> _Work instructions_:
Leave out the pictures, and quote exactly the lines running from the one with "Open the 2 days expiration dropdown" through the last line of the entries below.

(Stored data)
↓↓↓

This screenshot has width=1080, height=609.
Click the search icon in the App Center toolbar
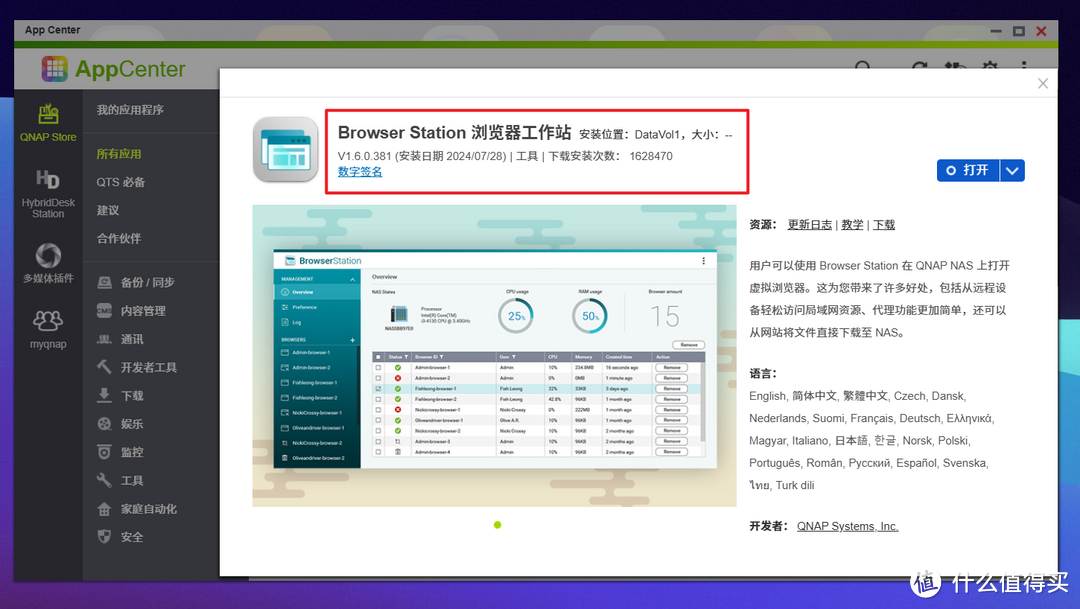click(862, 68)
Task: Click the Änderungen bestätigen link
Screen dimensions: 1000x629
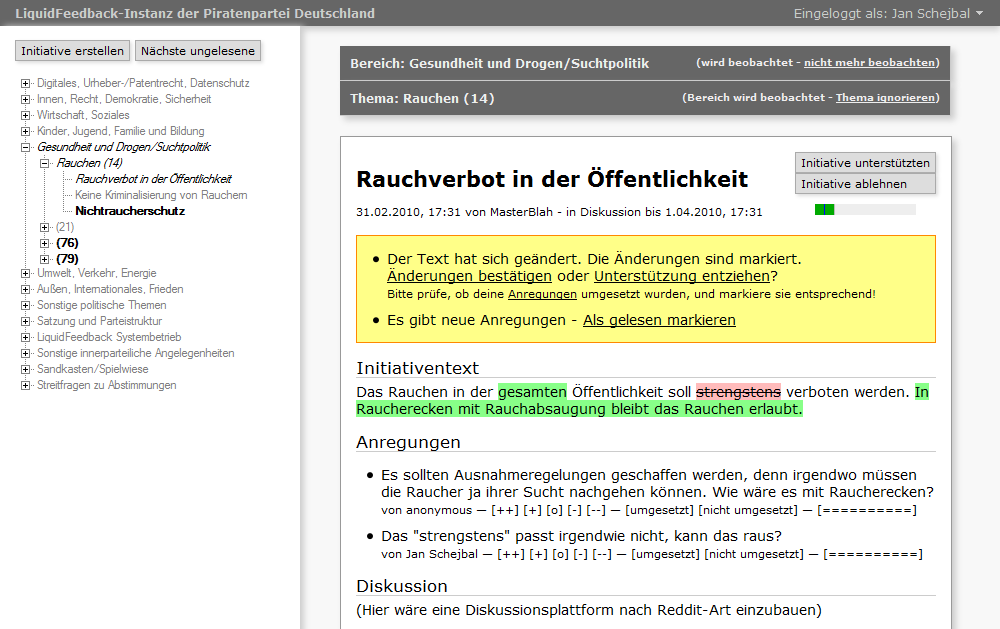Action: 469,276
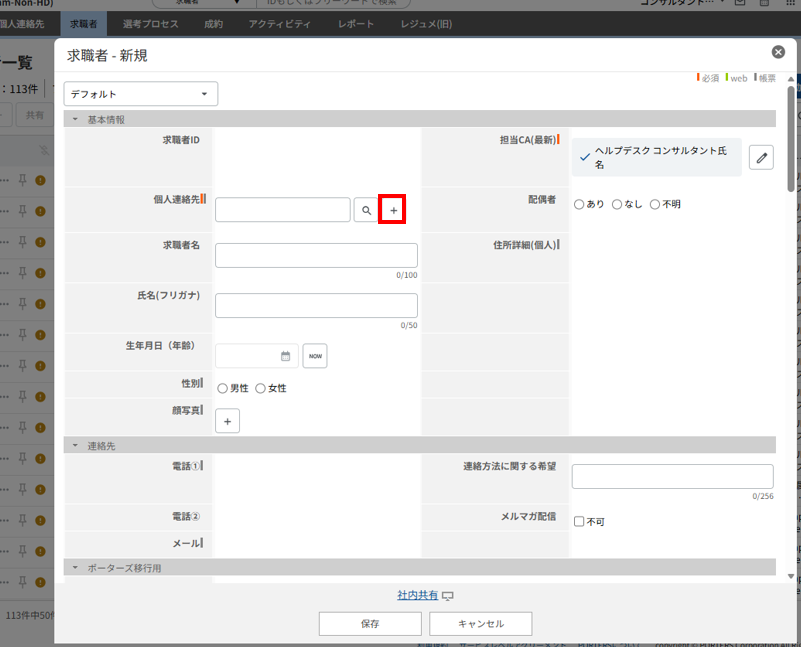This screenshot has width=801, height=647.
Task: Collapse the 基本情報 section
Action: coord(75,119)
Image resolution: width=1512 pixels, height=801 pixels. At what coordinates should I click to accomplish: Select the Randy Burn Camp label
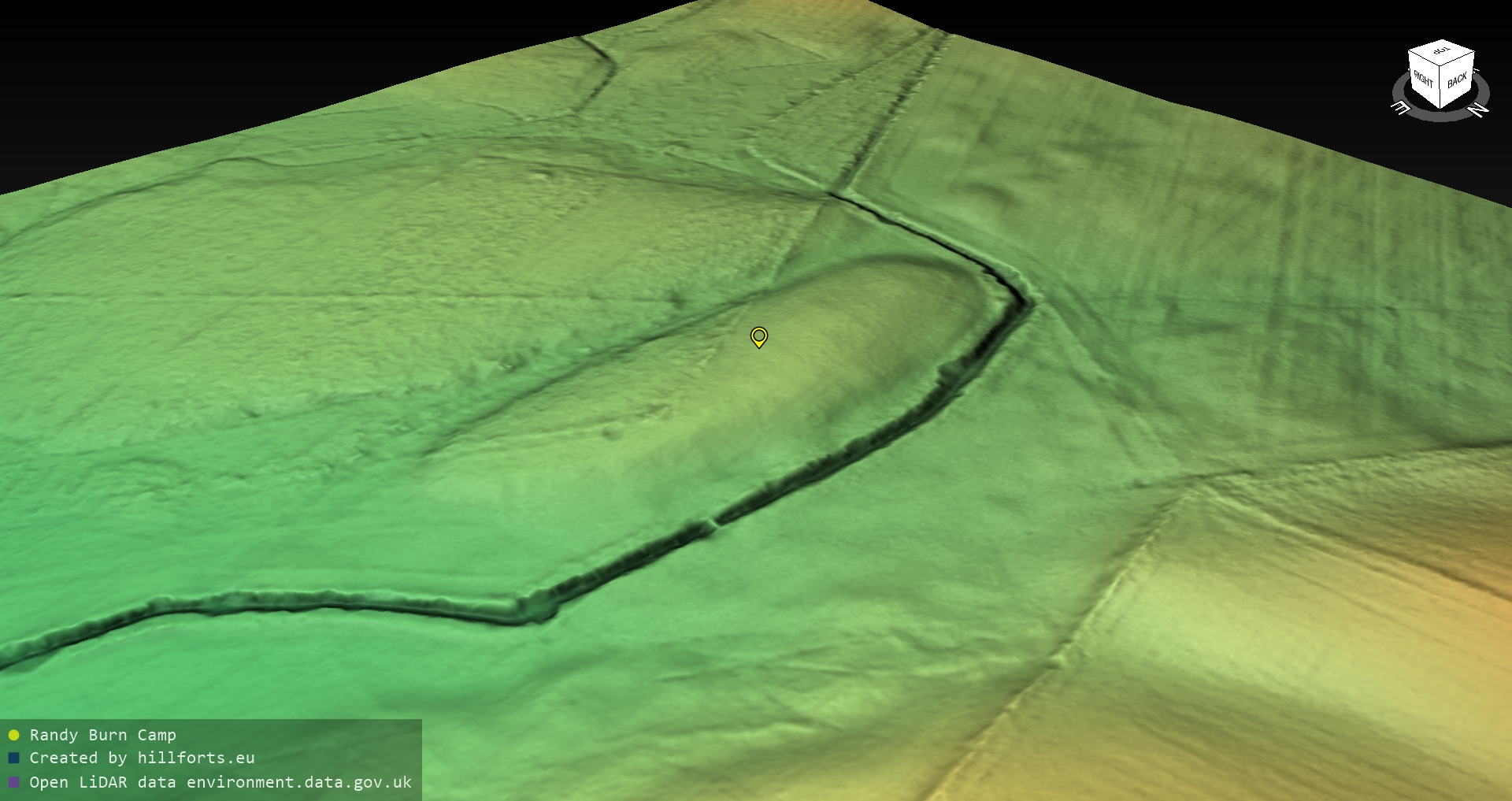click(102, 735)
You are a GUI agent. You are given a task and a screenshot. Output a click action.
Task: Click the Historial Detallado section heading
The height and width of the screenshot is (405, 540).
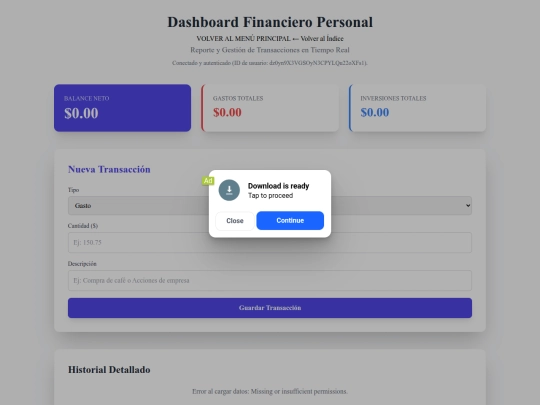(109, 370)
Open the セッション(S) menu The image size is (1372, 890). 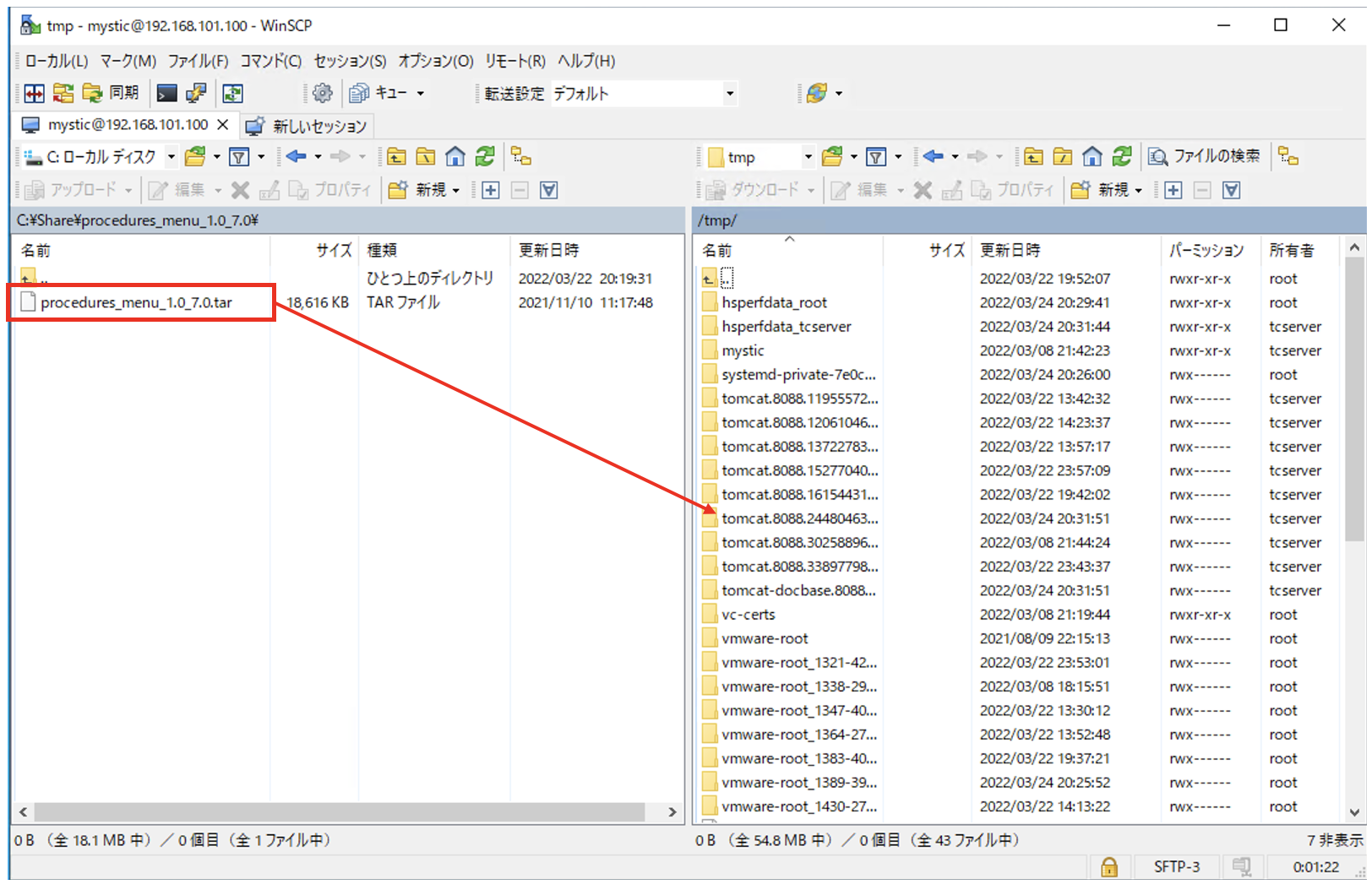click(x=350, y=61)
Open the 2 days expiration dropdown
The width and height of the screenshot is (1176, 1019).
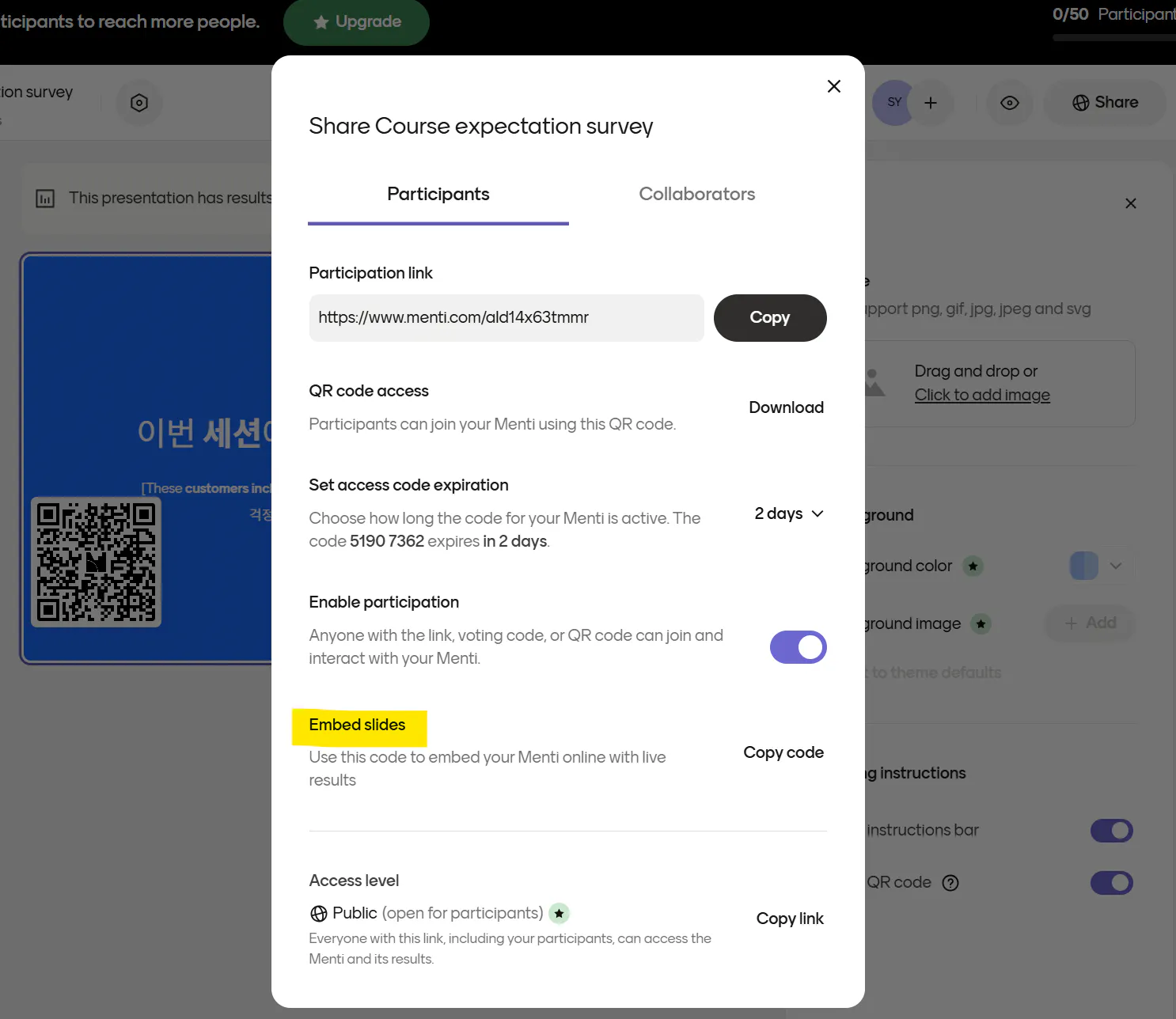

↑↑↑

> _Answer for the task_:
Open the 2 days expiration dropdown
The width and height of the screenshot is (1176, 1019).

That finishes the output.